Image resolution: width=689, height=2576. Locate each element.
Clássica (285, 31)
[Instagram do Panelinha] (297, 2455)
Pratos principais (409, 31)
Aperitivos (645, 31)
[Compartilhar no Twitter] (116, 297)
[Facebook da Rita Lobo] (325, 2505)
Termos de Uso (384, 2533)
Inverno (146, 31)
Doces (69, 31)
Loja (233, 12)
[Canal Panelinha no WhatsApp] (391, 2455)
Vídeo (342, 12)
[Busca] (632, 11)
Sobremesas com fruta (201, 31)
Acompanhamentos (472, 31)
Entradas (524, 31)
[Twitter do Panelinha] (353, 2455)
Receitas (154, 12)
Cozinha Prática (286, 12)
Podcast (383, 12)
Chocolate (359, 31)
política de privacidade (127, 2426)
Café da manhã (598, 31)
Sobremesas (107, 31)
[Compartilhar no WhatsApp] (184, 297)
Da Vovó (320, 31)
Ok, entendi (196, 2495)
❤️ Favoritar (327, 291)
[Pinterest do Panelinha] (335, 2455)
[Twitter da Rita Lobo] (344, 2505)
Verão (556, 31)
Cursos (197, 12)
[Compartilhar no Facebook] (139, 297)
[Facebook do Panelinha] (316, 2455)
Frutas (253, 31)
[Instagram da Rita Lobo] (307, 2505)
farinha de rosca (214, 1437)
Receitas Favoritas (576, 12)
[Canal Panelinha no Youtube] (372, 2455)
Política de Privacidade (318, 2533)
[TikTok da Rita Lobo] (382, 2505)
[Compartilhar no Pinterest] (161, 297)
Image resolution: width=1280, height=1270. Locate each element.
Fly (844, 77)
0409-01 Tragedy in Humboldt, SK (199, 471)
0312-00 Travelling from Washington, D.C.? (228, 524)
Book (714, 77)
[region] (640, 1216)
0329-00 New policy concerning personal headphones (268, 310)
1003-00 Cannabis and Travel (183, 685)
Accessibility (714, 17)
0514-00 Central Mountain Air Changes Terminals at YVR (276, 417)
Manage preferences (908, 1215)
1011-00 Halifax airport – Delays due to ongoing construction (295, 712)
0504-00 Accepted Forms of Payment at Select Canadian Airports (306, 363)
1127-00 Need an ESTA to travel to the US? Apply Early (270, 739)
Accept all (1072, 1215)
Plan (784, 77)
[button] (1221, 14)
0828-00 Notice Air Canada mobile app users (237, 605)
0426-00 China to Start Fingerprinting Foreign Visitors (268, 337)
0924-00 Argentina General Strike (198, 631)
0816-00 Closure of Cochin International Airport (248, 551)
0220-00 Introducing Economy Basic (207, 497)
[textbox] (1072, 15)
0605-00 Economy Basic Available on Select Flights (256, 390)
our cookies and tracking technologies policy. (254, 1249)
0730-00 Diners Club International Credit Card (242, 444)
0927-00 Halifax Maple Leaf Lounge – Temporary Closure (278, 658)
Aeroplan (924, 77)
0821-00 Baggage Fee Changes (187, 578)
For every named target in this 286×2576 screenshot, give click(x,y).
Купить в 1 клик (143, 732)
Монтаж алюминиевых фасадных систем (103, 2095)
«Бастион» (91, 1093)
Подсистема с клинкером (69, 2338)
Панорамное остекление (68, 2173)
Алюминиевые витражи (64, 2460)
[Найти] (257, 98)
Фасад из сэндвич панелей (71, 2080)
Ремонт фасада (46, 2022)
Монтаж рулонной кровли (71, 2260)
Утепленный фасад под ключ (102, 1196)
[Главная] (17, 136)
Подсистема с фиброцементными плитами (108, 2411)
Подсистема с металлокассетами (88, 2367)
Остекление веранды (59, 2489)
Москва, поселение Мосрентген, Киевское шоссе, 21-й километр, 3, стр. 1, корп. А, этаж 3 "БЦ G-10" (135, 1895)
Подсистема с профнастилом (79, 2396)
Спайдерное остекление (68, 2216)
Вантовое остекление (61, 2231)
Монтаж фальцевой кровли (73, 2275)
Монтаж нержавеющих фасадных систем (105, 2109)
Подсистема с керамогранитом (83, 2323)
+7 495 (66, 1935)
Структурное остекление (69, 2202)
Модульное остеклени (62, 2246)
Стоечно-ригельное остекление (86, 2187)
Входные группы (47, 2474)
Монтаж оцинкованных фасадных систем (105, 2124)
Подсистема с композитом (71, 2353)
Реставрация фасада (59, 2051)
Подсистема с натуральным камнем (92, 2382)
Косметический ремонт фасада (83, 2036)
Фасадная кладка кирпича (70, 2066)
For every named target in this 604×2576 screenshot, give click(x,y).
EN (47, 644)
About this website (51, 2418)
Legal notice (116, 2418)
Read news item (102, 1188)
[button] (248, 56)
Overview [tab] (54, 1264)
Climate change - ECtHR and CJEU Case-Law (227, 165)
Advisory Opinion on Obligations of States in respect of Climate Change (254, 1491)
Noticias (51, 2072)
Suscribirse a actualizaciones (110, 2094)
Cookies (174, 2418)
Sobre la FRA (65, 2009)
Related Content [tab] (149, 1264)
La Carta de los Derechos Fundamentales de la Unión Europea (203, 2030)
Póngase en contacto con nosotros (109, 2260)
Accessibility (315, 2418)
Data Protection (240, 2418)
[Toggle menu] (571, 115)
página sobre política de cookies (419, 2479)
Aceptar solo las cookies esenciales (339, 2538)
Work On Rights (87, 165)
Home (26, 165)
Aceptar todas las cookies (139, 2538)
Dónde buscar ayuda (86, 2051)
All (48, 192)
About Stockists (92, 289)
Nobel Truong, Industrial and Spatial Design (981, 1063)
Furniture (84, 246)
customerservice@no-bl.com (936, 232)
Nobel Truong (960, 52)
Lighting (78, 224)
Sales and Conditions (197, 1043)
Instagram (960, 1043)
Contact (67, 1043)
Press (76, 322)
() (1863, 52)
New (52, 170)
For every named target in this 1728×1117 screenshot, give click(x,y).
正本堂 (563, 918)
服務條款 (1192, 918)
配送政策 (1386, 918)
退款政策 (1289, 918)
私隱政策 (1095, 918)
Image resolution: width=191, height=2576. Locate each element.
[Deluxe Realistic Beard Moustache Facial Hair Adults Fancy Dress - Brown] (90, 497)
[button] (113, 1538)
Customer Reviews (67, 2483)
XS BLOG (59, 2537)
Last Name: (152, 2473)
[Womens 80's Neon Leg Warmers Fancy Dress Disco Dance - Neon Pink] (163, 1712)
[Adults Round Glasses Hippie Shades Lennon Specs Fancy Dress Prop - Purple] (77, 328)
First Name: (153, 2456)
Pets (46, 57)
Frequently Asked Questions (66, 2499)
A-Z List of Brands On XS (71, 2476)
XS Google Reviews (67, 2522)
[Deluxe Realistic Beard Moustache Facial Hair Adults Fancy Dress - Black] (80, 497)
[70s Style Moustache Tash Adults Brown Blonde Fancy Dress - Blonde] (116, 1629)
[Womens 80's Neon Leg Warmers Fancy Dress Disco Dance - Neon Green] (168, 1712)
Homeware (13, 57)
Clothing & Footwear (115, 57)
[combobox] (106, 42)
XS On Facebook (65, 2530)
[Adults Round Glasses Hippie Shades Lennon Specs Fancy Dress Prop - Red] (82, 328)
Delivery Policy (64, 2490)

※ ※ ※

● What the task asks:
Return the lines above precisely as they appear, beginning at the first line and ending at the line with "[Compartilhar no WhatsApp] (184, 297)", and nothing after it.

● Written response:
Image resolution: width=689, height=2576. Locate each element.
Clássica (285, 31)
[Instagram do Panelinha] (297, 2455)
Pratos principais (409, 31)
Aperitivos (645, 31)
[Compartilhar no Twitter] (116, 297)
[Facebook da Rita Lobo] (325, 2505)
Termos de Uso (384, 2533)
Inverno (146, 31)
Doces (69, 31)
Loja (233, 12)
[Canal Panelinha no WhatsApp] (391, 2455)
Vídeo (342, 12)
[Busca] (632, 11)
Sobremesas com fruta (201, 31)
Acompanhamentos (472, 31)
Entradas (524, 31)
[Twitter do Panelinha] (353, 2455)
Receitas (154, 12)
Cozinha Prática (286, 12)
Podcast (383, 12)
Chocolate (359, 31)
política de privacidade (127, 2426)
Café da manhã (598, 31)
Sobremesas (107, 31)
[Compartilhar no WhatsApp] (184, 297)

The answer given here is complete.